Using the information:
1. In the article on consumer prices, by how much did clothing expenses rise?
2. Reproduce verbatim the passage of the article on consumer prices that begins with the words "The consumer price" and ends with "increase in June.".

Extracted text:
========================================================================

The Labor Department reported that 450,000 Americans, more than anticipated, filed first-time claims for jobless benefits last week. Claims averaged 321,400 last year.
The median price for a single-family home in the U.S. dropped 7.6 percent in the second quarter as bank sales of foreclosed homes caused values to tumble in three-quarters of U.S. cities, the National Association of Realtors said.
Sales of single-family houses and condominiums fell 16 percent to 4.913 million at an annualized pace, a 10-year low, the realtors group also said.
Consumer prices were forecast to rise 0.4 percent, according to the median estimate of 78 economists in a Bloomberg News survey. Projections ranged from gains of 0.1 percent to 0.7 percent.
Costs excluding food and energy increased 0.3 percent for a second month, exceeding the 0.2 percent median forecast of economists surveyed.
The core rate increased 2.5 percent from July 2007, the most since January, after a 2.4 percent year-over-year increase the prior month.
Energy expenses jumped 4 percent, after a 6.6 percent gain in the prior month, today's report said. Gasoline prices increased 4.1 percent.
Procter & Gamble Co. was among businesses that responded to the surge in oil earlier this year. The world's largest consumer- products company charged more for Cascade dishwashing detergent, Iams pet food and Gillette razors to offset some of the jump in packaging costs. McDonald's Corp., the world's largest restaurant company, raised prices as ingredient expenses surged.
``Beef and cheese are up, but we've been able to mitigate that cost,'' Chief Executive Officer James Skinner said in an interview in Beijing last week.
The consumer price index is the government's broadest gauge of costs for goods and services. Almost 60 percent of the CPI covers prices consumers pay for services ranging from medical visits to airline fares and movie tickets.
Today's report ``raises the general trajectory'' of interest rates, reducing the chance of cuts and bringing forward the likelihood of increases, William Poole, the former St. Louis Fed president, said in an interview with Bloomberg Television. Poole is a Bloomberg contributor.
Food prices, which account for about a fifth of the CPI, gained 0.9 percent after a 0.8 percent increase in June.
The increases went beyond food and fuel. Clothing expenses jumped 1.2 percent, the most since 1998. The cost of an airline ticket rose 1.3 percent and education expenses climbed 0.5 percent for a second month.
Rents, which make up almost 40 percent of the core CPI, cooled. A category designed to track rental prices rose 0.1 percent, compared with a 0.3 percent gain in June.
The rate-setting Federal Open Market Committee last week kept its benchmark rate at 2 percent for a second straight meeting. In their statement, policy makers said they expect ``inflation to moderate later this year and next year, but the inflation outlook remains highly uncertain.''
Dallas Fed President Richard Fisher dissented in favor of raising rates, and others have indicated concern about leaving borrowing costs unchanged for a prolonged period. Minneapolis Fed chief Gary Stern and Charles Plosser of the Philadelphia Fed said last month the central bank may need to raise rates even before the housing market stabilizes.
Thomas Hoenig of Kansas City said July 16 the current level of rates ``almost certainly raises the risk of higher inflation.''
Today's figures also showed wages decreased 0.8 percent after adjusting for inflation following a 0.9 percent drop in June. They were down 3.1 percent over the last 12 months, the biggest year-over-year decline since 1990. The drop in buying power is one reason economists forecast consumer spending will slow.
Higher gasoline bills and tighter credit reduced automobile purchases in July, causing retail sales to drop for the first time in five months, government figures showed yesterday.
A jump in the cost of imported goods may also give American companies leeway to charge more, economists said. Prices of products made overseas soared 22 percent in the year ended in July, the most since at least 1982, the Labor Department reported yesterday.

========================================================================

Source data:
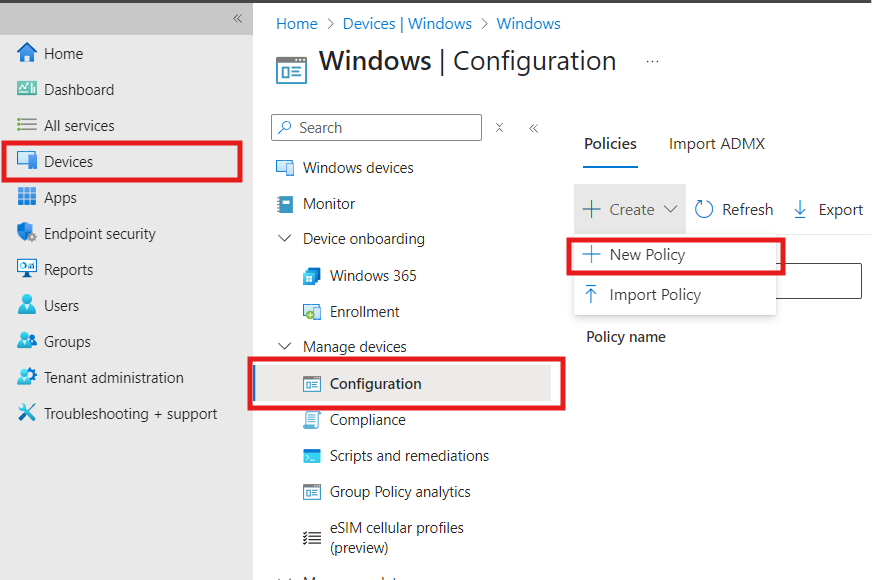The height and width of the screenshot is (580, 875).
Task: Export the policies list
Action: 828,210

========================================================================

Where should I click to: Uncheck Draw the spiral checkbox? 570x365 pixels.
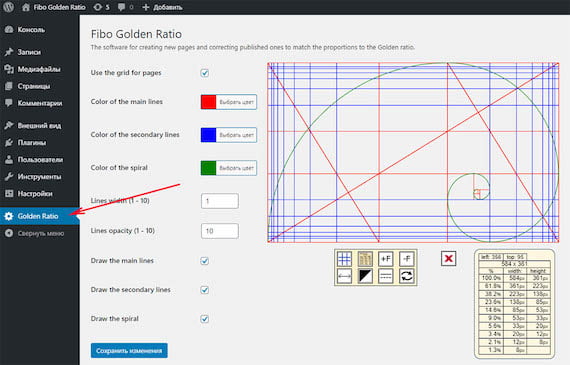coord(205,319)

========================================================================

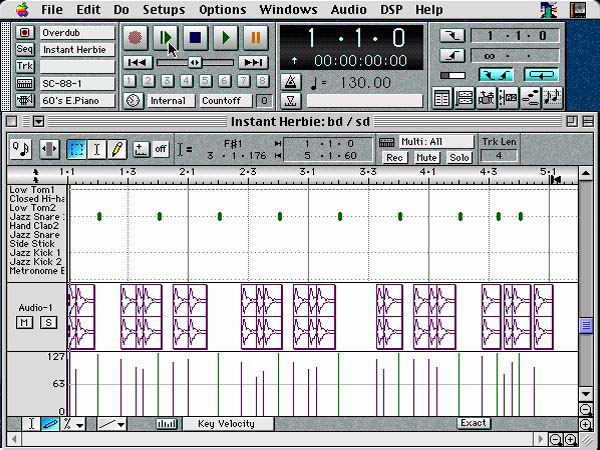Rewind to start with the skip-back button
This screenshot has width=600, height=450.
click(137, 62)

========================================================================

Answers for the exercise:
1. Clothing expenses jumped 1.2 percent, the most since 1998.

2.
The consumer price index is the government's broadest gauge of costs for goods and services. Almost 60 percent of the CPI covers prices consumers pay for services ranging from medical visits to airline fares and movie tickets.
Today's report ``raises the general trajectory'' of interest rates, reducing the chance of cuts and bringing forward the likelihood of increases, William Poole, the former St. Louis Fed president, said in an interview with Bloomberg Television. Poole is a Bloomberg contributor.
Food prices, which account for about a fifth of the CPI, gained 0.9 percent after a 0.8 percent increase in June.